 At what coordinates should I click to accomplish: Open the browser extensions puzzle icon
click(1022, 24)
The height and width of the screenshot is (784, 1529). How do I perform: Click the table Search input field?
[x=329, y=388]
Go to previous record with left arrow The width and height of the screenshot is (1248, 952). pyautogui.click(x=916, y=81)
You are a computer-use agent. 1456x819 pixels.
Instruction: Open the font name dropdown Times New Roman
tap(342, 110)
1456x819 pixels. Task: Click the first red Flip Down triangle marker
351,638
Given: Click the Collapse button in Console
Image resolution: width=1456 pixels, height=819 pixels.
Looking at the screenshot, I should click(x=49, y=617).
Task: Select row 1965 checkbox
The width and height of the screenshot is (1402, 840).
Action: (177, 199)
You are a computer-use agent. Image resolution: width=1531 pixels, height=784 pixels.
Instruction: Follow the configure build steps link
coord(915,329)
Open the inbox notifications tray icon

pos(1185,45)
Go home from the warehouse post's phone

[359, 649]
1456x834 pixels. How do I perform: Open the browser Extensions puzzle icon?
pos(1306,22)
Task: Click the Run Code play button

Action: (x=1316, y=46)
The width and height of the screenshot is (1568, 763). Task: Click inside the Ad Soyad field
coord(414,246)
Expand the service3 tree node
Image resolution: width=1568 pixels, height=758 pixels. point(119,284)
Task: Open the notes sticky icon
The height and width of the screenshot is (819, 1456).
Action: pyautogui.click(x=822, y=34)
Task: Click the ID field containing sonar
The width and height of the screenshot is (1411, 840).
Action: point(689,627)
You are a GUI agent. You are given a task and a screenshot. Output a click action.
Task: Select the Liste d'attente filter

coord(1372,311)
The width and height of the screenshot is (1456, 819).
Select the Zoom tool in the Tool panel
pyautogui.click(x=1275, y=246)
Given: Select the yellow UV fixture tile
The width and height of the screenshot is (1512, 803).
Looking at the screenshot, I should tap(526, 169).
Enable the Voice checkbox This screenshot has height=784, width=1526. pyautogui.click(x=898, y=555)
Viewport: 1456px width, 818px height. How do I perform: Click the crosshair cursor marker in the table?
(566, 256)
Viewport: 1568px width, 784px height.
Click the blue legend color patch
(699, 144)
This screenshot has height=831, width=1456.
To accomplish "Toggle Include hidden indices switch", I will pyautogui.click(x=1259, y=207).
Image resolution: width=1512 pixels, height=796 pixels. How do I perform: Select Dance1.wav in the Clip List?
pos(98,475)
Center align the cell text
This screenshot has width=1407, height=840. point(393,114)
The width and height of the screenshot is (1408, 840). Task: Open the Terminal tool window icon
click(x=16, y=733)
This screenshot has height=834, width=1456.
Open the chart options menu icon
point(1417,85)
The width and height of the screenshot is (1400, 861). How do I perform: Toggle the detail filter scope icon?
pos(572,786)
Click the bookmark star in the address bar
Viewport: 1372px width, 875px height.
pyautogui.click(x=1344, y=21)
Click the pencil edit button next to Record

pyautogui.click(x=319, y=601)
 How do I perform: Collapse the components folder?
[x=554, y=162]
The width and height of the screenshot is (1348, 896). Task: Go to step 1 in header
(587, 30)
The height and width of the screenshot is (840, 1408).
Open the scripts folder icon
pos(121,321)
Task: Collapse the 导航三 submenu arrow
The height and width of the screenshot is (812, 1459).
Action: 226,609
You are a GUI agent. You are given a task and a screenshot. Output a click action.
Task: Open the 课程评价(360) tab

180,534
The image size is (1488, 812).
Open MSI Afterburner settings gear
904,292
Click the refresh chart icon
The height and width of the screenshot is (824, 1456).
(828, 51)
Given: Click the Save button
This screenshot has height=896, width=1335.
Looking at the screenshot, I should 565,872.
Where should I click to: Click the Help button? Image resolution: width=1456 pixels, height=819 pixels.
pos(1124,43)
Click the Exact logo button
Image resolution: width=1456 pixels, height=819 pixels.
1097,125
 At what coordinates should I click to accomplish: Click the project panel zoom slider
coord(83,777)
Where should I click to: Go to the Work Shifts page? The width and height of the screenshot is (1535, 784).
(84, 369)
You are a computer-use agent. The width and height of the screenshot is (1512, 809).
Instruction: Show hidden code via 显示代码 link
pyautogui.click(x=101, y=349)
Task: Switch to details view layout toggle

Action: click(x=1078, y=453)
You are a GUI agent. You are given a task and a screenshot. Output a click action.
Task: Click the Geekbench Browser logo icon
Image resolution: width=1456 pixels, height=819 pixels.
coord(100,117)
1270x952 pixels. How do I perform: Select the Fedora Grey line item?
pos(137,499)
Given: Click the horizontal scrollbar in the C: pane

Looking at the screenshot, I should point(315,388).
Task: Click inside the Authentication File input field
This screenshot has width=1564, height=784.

* _WHAT TO WORK ON_
From the records above, quote only the lines running from the line with "Given: Click the Save button" to the line with "Click the Exact logo button", both lines included.

* _SOLUTION TO THE PROBLEM_
Given: Click the Save button
This screenshot has height=896, width=1335.
Looking at the screenshot, I should 565,872.
Where should I click to: Click the Help button? Image resolution: width=1456 pixels, height=819 pixels.
pos(1124,43)
Click the Exact logo button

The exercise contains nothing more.